Julien de Lorgeril 1 , Aude Lucasson 1 , Bruno Petton 2 , Eve Toulza 1 , Caroline Montagnani 1 , Camille Clerissi 1 , Jeremie Vidal-Dupiol 1 , Cristian Chaparro 1 , Richard Galinier 1 , Jean-Michel Escoubas 1 , Philippe Haffner 1 , Lionel Dégremont 3 , Guillaume M. Charrière 1 , Maxime Lafont 1 , Abigaïl Delort 1 , Agnès Vergnes 1 , Marlène Chiarello 4 , Nicole Faury 3 , Tristan Rubio 1 , Marc A. Leroy 1 , Adeline Pérignon 5 , Denis Régler 5 , Benjamin Morga 3 , Marianne Alunno-Bruscia 2 , Pierre Boudry 6 , Frédérique Le Roux 7 , Delphine Destoumieux-Garzόn 1 , Yannick Gueguen , 1 , Guillaume Mitta , 1
11 October 2018
Infectious diseases are mostly explored using reductionist approaches despite repeated evidence showing them to be strongly influenced by numerous interacting host and environmental factors. Many diseases with a complex aetiology therefore remain misunderstood. By developing a holistic approach to tackle the complexity of interactions, we decipher the complex intra-host interactions underlying Pacific oyster mortality syndrome affecting juveniles of Crassostrea gigas, the main oyster species exploited worldwide. Using experimental infections reproducing the natural route of infection and combining thorough molecular analyses of oyster families with contrasted susceptibilities, we demonstrate that the disease is caused by multiple infection with an initial and necessary step of infection of oyster haemocytes by the Ostreid herpesvirus OsHV-1 µVar. Viral replication leads to the host entering an immune-compromised state, evolving towards subsequent bacteraemia by opportunistic bacteria.

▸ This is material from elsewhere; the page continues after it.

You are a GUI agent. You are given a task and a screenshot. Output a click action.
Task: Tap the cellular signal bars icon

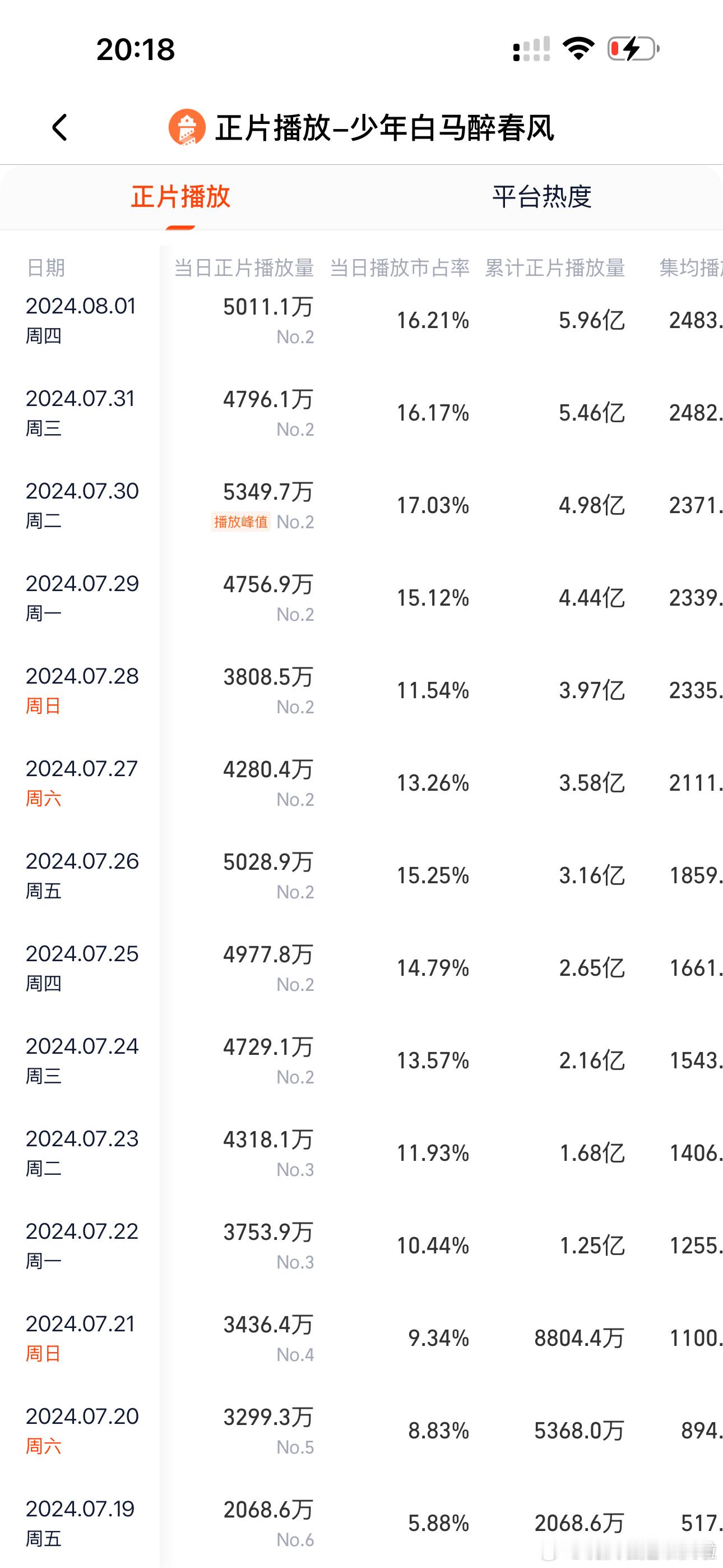pos(531,49)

We propose the application of our integrative approach to decipher other multifactorial diseases that affect non-model species worldwide.
Pacific oyster mortality syndrome is a poorly understood cause of mortality in commercially important oyster species. Here, the authors use multiple infection experiments to show that the syndrome is caused by sequential infection by herpesvirus and opportunistic bacteria.